** Opening Provided data block **

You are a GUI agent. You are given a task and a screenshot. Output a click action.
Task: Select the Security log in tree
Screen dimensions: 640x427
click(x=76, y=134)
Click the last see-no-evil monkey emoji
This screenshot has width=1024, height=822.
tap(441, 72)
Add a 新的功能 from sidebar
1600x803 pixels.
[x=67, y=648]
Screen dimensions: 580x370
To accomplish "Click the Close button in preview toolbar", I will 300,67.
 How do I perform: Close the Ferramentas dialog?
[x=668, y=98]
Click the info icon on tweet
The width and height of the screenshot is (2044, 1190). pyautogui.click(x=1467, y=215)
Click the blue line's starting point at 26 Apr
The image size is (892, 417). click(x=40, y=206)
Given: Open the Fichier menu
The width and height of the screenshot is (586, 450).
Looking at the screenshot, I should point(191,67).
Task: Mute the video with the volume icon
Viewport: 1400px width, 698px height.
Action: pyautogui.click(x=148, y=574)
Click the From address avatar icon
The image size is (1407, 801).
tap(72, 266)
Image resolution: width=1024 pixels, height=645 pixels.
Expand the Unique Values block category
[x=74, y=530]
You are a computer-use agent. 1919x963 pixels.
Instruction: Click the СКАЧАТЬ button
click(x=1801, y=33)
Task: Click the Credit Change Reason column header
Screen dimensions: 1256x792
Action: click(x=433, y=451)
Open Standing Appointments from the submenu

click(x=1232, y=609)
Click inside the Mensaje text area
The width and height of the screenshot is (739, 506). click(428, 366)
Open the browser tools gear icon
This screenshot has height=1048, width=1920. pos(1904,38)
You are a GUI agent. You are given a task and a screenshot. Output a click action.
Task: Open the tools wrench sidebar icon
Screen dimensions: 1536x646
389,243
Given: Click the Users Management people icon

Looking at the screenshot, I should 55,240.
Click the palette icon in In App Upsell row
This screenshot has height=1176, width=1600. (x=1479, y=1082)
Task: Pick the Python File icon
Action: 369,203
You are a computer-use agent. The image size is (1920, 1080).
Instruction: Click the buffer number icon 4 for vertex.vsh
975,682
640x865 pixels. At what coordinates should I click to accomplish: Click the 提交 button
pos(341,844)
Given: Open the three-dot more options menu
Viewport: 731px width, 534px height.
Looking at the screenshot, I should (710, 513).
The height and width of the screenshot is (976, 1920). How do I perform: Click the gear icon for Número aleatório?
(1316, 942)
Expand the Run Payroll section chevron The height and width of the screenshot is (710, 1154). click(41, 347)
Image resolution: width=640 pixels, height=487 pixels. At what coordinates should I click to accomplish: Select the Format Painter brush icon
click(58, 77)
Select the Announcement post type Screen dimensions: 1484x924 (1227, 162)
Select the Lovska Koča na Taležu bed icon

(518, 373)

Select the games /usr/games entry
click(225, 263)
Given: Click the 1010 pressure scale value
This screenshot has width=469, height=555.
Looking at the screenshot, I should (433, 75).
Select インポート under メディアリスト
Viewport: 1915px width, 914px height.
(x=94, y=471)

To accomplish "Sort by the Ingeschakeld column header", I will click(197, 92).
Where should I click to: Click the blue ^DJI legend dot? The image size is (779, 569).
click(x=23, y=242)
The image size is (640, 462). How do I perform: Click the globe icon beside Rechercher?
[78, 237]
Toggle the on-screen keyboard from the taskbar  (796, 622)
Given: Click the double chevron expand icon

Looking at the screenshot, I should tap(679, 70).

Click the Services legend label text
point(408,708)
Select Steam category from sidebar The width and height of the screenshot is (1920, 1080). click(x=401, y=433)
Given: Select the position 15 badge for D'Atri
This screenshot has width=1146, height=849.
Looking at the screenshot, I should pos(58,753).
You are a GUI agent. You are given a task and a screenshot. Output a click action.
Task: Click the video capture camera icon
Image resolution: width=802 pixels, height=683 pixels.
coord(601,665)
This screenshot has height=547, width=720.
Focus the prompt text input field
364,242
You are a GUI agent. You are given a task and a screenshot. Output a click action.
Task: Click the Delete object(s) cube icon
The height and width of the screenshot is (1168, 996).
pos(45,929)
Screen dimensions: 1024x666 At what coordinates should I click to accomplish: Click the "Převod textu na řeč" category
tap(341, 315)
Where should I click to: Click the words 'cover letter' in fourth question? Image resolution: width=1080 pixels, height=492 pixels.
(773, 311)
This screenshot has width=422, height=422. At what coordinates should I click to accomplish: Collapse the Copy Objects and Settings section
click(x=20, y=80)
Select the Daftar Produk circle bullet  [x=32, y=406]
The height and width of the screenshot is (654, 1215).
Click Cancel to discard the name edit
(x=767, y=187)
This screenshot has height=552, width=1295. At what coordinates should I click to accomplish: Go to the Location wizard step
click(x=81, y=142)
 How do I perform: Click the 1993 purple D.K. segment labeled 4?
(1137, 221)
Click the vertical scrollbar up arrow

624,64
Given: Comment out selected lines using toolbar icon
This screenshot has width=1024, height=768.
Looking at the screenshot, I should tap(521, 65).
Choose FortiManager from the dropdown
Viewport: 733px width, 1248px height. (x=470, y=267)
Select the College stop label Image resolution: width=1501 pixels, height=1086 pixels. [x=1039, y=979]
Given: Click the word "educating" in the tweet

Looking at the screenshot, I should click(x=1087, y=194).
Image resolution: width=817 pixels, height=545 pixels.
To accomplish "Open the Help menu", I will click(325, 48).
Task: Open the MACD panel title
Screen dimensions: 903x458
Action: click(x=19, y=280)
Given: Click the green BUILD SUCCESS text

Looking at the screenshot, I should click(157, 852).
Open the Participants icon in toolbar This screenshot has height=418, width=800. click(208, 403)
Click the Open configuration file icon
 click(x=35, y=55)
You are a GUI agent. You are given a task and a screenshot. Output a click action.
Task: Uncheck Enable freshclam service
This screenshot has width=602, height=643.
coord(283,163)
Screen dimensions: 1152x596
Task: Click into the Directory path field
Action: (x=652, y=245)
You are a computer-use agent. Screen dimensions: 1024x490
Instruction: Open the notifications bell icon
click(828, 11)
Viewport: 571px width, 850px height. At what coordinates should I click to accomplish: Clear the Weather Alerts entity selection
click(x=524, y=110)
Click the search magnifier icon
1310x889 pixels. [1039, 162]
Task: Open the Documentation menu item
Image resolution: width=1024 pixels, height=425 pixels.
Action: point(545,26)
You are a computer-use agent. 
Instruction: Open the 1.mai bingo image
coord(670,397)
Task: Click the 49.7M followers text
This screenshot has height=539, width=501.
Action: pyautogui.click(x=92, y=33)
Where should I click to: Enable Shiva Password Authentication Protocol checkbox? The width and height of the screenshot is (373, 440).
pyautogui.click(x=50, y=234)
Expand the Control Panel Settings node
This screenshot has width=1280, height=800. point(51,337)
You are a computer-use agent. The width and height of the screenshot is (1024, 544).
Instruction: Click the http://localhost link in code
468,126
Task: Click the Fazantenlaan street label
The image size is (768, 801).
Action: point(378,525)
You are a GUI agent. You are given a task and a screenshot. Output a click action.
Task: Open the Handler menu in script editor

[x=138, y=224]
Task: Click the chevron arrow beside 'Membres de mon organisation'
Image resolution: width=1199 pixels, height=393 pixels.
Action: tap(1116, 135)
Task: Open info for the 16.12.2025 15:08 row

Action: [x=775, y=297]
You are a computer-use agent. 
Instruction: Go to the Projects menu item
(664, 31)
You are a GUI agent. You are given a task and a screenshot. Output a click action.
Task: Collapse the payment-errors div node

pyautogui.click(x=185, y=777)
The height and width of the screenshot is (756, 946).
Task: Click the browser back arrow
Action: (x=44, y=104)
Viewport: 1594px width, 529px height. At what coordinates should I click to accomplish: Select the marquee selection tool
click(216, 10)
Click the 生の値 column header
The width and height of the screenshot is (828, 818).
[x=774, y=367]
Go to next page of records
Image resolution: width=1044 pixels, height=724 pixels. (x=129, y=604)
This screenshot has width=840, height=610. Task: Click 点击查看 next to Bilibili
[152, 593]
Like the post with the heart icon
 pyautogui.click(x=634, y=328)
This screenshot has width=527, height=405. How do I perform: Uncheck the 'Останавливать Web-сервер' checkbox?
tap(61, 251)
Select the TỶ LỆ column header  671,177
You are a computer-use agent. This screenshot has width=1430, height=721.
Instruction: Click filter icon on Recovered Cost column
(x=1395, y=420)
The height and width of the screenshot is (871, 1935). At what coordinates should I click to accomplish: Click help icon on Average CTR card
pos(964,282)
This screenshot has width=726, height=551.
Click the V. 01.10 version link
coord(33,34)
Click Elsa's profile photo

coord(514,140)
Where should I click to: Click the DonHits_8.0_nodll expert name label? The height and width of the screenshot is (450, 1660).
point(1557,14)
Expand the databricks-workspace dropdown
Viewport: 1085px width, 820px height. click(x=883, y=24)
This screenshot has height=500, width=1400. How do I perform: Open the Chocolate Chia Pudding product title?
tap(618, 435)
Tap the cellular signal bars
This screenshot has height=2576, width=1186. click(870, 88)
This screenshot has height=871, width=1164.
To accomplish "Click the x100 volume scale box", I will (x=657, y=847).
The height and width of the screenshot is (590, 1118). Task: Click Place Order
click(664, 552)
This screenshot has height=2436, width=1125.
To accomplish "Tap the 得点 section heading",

** Closing Provided data block **

• Exercise description
Exact copies of the lines from the one containing "This screenshot has width=726, height=551." through the end of the listing, both included, are the only thing wanted.

• Expected output
This screenshot has width=726, height=551.
Click the V. 01.10 version link
coord(33,34)
Click Elsa's profile photo

coord(514,140)
Where should I click to: Click the DonHits_8.0_nodll expert name label? The height and width of the screenshot is (450, 1660).
point(1557,14)
Expand the databricks-workspace dropdown
Viewport: 1085px width, 820px height. click(x=883, y=24)
This screenshot has height=500, width=1400. How do I perform: Open the Chocolate Chia Pudding product title?
tap(618, 435)
Tap the cellular signal bars
This screenshot has height=2576, width=1186. click(870, 88)
This screenshot has height=871, width=1164.
To accomplish "Click the x100 volume scale box", I will (x=657, y=847).
The height and width of the screenshot is (590, 1118). Task: Click Place Order
click(664, 552)
This screenshot has height=2436, width=1125.
To accomplish "Tap the 得点 section heading",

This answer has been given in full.